# Spring deflection problem using energy equations

ago01
Homework Statement:
Given a box of mass 0.8kg how far is the spring compressed if the block is placed on the spring and does not oscillate? In other words, what is the compression of the spring at the equilibrium point of the block- spring system? The spring constant is 22 N/m.
Relevant Equations:
mg, -kx
At the equilibrium position all forces are equal to 0 (they balance). So, naturally we:

mg - kd = 0

d = mg/k

d = 0.356 m

This is the correct answer, I believe. But I want to solve it using the energy equations because I am really trying to understand energy's connection to the rest of kinematics.

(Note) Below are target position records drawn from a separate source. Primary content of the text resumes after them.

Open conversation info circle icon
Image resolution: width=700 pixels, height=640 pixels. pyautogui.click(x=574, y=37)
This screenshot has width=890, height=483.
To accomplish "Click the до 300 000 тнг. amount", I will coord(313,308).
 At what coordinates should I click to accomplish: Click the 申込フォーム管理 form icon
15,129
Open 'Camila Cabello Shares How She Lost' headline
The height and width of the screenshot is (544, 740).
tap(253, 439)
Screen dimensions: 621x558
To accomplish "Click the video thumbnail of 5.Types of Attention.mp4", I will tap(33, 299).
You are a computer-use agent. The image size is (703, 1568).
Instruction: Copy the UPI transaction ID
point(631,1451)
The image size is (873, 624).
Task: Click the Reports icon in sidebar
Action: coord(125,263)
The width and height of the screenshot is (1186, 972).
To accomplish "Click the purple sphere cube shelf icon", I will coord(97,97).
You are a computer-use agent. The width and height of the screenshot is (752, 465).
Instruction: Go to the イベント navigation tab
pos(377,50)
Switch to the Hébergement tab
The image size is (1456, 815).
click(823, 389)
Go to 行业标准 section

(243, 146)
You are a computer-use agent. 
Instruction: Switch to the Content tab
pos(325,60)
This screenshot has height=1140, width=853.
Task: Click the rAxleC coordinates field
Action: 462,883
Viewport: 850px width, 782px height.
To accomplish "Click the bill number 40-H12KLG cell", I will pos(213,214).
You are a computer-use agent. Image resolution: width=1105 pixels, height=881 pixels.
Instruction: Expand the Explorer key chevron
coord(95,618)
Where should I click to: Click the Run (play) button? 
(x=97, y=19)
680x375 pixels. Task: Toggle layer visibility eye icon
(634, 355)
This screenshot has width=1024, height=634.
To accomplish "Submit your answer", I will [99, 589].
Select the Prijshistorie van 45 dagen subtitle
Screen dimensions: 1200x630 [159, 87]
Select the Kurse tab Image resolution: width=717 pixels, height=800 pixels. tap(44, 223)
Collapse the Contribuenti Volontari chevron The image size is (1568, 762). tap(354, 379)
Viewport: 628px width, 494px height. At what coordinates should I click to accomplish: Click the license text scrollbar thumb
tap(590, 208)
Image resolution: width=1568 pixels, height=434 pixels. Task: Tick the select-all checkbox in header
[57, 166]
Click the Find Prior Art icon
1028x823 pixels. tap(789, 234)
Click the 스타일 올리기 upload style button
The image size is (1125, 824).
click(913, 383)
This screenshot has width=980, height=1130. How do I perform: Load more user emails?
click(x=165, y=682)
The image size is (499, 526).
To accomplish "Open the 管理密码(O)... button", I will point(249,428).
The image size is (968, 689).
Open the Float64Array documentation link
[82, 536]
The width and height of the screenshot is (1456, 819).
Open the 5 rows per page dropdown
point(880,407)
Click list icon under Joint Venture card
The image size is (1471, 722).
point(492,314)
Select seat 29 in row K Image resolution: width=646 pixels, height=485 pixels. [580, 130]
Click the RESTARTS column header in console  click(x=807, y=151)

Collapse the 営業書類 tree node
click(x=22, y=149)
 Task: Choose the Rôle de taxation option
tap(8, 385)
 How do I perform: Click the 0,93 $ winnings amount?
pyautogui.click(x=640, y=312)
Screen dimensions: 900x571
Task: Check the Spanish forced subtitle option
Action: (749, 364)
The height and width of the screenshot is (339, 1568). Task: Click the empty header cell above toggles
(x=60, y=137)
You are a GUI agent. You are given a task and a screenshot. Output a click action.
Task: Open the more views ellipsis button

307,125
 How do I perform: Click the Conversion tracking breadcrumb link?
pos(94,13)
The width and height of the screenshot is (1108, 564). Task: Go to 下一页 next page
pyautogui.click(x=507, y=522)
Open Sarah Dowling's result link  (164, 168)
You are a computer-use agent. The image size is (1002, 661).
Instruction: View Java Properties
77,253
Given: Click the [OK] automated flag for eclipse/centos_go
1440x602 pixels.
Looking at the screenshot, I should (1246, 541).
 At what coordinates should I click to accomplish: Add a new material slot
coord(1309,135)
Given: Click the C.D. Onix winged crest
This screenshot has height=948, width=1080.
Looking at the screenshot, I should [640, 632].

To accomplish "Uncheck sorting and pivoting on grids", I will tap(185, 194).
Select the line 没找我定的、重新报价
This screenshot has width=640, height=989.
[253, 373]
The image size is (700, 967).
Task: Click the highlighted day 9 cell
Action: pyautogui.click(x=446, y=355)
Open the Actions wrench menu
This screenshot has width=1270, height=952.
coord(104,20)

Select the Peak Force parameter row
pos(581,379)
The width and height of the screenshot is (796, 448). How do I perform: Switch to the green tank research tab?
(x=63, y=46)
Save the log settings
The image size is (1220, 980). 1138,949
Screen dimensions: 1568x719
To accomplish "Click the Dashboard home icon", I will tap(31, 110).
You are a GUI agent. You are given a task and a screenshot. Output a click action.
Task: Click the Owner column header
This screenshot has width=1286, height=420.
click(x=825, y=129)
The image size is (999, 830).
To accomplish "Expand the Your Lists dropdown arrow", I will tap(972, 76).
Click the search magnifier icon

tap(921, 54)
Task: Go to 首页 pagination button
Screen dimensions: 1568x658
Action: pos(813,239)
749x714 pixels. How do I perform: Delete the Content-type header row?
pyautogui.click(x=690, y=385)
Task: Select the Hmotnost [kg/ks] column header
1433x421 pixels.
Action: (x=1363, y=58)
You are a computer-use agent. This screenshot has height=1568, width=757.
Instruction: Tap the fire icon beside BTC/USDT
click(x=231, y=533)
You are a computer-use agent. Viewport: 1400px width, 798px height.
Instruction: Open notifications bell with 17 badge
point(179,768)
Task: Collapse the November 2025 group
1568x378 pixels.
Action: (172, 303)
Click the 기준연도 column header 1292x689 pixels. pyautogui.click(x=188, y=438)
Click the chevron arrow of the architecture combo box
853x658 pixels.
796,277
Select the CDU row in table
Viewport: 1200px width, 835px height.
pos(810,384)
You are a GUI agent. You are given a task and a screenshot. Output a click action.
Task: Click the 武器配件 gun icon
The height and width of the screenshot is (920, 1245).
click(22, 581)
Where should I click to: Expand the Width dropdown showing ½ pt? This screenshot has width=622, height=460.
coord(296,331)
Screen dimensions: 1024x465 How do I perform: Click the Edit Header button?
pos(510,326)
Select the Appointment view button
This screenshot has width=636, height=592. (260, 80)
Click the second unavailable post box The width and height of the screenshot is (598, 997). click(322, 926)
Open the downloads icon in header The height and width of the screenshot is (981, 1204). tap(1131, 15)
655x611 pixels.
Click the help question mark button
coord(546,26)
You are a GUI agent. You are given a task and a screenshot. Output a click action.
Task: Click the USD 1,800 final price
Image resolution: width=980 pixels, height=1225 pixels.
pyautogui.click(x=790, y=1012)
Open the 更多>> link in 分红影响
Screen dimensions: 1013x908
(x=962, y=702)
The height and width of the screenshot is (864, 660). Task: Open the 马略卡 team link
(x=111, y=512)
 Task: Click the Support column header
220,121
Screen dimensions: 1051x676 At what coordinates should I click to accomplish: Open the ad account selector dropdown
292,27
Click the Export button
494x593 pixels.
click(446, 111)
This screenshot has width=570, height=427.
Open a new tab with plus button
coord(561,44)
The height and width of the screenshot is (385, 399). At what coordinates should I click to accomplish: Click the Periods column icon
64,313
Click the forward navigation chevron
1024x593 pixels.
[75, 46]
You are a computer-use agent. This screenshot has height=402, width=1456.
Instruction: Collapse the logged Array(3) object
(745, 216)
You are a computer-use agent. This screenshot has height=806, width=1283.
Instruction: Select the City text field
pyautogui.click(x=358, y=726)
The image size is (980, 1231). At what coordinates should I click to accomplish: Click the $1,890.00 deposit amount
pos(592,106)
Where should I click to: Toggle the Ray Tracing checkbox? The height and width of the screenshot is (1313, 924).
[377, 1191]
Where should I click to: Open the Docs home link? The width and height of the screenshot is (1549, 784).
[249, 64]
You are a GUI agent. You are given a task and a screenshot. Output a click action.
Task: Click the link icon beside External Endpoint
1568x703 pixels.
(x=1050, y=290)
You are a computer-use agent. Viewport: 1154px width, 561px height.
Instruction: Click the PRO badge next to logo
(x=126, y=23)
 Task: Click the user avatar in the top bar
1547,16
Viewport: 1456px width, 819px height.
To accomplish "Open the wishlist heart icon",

At the equilibrium position all forces are 0. But there is potential energy stored in the spring and the box, and to be at equilibrium these both must cancel. Let d be the deflection and the ground be the 0 potential plane. Place the bottom of the spring on the 0 potential plane.

So,

mgd = (1/2)kd^2

d = (2mg)/k

d= 0.712m

Which of course is a factor of 2 larger than the actual answer. I am confused, as I am lead to believe this would be solvable both ways (one using forces, one using energy). I have asked this to several people and they seem to immediately go to the d = mg/k solution, which is fine.

Is this solvable using conservation of energy or am I spinning my wheels for no reason?